• **Goals**:
1. In the foundation text, copy everything from "FIG. 1A illustrates" down to "wing of the two-wing diamond foundation of FIG. 1A.", swapping "perspective view" for "three-dimensional view" wherever it occurs.
2. Write out everything in the listing from the line containing "Click 'Math' in the right column" down to the line containing "Looking at the screenshot, I should (11, 108).", both lines included, keeping each line unchanged.

The above information disclosed in this Background section is only for enhancement of understanding of the background of the inventive concept and therefore it may contain information that does not form any part of the prior art nor what the prior art may suggest to a person of ordinary skill in the art.

SUMMARY

Exemplary embodiments of the present invention provide a foundation including wings each made of a single metal sheet and that are connected together, and having a gap between the wings forming a diamond or triangle shape.

Additional features of the inventive concept will be set forth in the description which follows, and in part will be apparent from the description, or may be learned by practice of the inventive concept.

An exemplary embodiment of the present invention discloses a foundation including first and second wings, each having first and second wing portions and a bent portion. The first and second wing portions and the bent portion, of each of the first and second wings, is made of a single sheet of metal. The first wing portions of the first and second wings are connected to each other and the second wing portions of the first and second wings are connected to each other. The bent portions of the first and second wings are spaced apart from each other.

An exemplary embodiment of the present invention also discloses a foundation including first and second wings, each having first and second wing portions and a bent portion, connectors connecting the first and second wing portions of the first and second wings to each other, and a base portion disposed on an edge of each of the first and second wings. The first and second wing portions and the bent portion, of each of the first and second wings, is made of a single sheet of metal. The bent portions of the first and second wings are spaced apart from each other.

It is to be understood that both the foregoing general description and the following detailed description are exemplary and explanatory and are intended to provide further explanation of the inventive concept as claimed.

BRIEF DESCRIPTION OF THE DRAWINGS

The accompanying drawings, which are included to provide a further understanding of the inventive concept, and are incorporated in and constitute a part of this specification, illustrate exemplary embodiments of the inventive concept, and, together with the description, serve to explain principles of the inventive concept.

FIG. 1A illustrates a perspective view of a two-wing diamond foundation according to an exemplary embodiment of the present invention.

FIG. 1B illustrates a perspective view of one wing of the two-wing diamond foundation of FIG. 1A.

FIGS. 2A and 2B illustrate cross-sectional views of one wing of the two-wing diamond foundation of FIG. 1B, taken along line I-I′.

FIG. 3 illustrates a side view of the two-wing diamond foundation of FIG. 1A.

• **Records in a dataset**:
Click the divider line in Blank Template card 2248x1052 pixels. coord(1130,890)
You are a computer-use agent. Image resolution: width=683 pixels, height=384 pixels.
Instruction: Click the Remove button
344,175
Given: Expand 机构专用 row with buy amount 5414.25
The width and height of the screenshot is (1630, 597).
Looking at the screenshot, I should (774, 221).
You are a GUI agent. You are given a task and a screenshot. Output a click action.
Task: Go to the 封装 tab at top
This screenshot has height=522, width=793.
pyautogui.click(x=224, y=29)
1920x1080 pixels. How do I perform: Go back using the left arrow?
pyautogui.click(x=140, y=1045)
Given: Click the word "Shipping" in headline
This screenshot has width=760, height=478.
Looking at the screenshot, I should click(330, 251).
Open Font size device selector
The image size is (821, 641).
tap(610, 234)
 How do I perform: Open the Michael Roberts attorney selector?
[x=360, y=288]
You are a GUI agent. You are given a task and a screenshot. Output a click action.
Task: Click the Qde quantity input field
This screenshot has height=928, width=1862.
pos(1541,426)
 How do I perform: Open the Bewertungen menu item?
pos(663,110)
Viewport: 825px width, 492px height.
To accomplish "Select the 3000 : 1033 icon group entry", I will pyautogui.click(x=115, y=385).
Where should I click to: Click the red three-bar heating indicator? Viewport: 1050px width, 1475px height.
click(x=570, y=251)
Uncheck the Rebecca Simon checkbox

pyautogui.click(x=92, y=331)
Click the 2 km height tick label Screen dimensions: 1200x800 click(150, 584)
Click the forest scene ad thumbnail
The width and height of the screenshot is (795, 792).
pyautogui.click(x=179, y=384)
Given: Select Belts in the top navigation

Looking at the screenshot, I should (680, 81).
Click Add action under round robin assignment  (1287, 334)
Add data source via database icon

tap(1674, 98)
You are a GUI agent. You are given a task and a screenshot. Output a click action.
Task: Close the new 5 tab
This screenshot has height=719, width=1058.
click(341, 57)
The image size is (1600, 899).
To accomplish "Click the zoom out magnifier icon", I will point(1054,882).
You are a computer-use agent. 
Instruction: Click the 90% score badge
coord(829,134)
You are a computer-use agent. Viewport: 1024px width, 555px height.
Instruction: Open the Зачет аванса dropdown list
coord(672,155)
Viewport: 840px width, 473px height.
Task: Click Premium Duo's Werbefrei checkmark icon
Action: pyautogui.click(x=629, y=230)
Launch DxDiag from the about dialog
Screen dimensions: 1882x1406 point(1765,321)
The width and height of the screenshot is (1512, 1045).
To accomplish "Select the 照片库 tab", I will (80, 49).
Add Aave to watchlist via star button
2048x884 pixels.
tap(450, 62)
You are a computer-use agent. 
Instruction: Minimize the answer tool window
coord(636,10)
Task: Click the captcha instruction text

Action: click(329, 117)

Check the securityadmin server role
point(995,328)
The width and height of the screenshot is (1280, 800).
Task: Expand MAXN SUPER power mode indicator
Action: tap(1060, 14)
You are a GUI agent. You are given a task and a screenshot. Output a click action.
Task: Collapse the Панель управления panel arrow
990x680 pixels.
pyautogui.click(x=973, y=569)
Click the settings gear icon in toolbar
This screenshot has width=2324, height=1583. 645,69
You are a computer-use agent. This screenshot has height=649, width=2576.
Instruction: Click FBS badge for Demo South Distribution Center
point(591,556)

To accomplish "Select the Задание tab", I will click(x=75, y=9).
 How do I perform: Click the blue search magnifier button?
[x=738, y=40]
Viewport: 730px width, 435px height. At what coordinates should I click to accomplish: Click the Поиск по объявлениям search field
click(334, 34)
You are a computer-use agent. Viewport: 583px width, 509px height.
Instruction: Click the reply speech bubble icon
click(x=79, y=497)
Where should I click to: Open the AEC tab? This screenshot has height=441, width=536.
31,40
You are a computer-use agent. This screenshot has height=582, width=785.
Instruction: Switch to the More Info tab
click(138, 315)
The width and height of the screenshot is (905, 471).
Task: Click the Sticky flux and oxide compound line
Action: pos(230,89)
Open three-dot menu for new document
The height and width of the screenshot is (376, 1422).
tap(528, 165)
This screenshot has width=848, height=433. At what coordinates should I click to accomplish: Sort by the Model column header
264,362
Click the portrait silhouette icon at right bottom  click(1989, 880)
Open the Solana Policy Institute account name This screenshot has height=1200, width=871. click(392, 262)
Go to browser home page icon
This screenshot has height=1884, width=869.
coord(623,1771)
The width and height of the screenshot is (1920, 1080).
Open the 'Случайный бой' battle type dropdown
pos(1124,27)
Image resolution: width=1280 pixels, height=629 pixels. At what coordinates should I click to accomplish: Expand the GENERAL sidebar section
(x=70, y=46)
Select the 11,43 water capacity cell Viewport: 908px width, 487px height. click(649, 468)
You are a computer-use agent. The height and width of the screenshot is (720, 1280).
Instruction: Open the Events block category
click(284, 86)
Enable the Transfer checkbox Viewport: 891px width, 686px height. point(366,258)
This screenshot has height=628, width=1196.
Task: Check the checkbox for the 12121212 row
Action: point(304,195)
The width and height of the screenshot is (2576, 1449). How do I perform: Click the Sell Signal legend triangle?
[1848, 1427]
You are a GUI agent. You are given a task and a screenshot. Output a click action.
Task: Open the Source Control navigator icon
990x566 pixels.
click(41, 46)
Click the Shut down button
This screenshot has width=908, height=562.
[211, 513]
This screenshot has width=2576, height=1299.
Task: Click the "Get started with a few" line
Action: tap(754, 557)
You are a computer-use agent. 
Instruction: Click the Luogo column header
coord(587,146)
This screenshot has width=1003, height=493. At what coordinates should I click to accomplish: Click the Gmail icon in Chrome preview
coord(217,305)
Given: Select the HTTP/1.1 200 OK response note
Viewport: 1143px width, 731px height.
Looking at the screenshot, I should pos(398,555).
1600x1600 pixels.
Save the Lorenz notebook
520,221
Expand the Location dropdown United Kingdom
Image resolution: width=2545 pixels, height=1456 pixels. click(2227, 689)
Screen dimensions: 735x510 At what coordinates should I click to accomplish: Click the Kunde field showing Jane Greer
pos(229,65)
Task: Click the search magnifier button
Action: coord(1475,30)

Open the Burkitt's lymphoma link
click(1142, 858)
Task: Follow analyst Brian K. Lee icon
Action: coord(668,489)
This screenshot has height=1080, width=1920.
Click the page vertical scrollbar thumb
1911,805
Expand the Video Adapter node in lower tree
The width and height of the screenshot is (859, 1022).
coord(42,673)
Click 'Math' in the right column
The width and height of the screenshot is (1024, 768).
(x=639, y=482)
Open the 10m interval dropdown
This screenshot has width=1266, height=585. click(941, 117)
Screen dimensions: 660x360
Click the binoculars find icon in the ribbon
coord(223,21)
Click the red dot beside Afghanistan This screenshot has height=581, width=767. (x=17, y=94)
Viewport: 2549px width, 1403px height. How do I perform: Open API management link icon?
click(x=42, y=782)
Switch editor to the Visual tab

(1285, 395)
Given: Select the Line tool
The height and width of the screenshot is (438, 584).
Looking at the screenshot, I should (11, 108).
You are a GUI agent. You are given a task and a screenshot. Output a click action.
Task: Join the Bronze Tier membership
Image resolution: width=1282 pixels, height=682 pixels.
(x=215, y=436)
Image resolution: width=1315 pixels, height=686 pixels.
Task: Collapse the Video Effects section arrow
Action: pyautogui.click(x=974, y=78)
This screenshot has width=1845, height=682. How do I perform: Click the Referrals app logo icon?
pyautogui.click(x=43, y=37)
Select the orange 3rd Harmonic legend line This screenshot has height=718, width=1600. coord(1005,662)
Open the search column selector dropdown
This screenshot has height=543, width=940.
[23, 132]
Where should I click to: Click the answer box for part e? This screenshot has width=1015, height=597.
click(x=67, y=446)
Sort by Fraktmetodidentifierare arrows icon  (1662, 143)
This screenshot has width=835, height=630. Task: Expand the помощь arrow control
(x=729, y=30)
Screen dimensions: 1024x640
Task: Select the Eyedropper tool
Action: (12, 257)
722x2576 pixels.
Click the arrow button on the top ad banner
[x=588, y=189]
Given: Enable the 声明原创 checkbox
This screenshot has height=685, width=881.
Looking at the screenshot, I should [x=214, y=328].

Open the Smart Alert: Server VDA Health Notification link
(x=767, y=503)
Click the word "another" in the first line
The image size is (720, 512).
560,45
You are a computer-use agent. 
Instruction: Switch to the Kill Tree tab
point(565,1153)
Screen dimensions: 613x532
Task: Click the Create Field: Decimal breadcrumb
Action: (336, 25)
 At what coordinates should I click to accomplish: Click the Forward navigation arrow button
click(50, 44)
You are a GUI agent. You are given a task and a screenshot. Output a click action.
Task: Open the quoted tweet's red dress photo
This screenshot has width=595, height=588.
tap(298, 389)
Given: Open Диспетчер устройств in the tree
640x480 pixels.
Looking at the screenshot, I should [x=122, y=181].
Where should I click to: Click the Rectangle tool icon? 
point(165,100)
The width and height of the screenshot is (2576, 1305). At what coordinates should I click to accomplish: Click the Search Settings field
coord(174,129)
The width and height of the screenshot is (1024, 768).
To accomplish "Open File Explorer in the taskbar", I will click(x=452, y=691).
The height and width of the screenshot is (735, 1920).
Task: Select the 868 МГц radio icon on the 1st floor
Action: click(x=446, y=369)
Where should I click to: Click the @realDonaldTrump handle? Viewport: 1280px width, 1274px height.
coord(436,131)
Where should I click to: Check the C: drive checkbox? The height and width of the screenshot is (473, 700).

• **Complete answers**:
1.
FIG. 1A illustrates a three-dimensional view of a two-wing diamond foundation according to an exemplary embodiment of the present invention.

FIG. 1B illustrates a three-dimensional view of one wing of the two-wing diamond foundation of FIG. 1A.

2.
Click 'Math' in the right column
The width and height of the screenshot is (1024, 768).
(x=639, y=482)
Open the 10m interval dropdown
This screenshot has width=1266, height=585. click(941, 117)
Screen dimensions: 660x360
Click the binoculars find icon in the ribbon
coord(223,21)
Click the red dot beside Afghanistan This screenshot has height=581, width=767. (x=17, y=94)
Viewport: 2549px width, 1403px height. How do I perform: Open API management link icon?
click(x=42, y=782)
Switch editor to the Visual tab

(1285, 395)
Given: Select the Line tool
The height and width of the screenshot is (438, 584).
Looking at the screenshot, I should (11, 108).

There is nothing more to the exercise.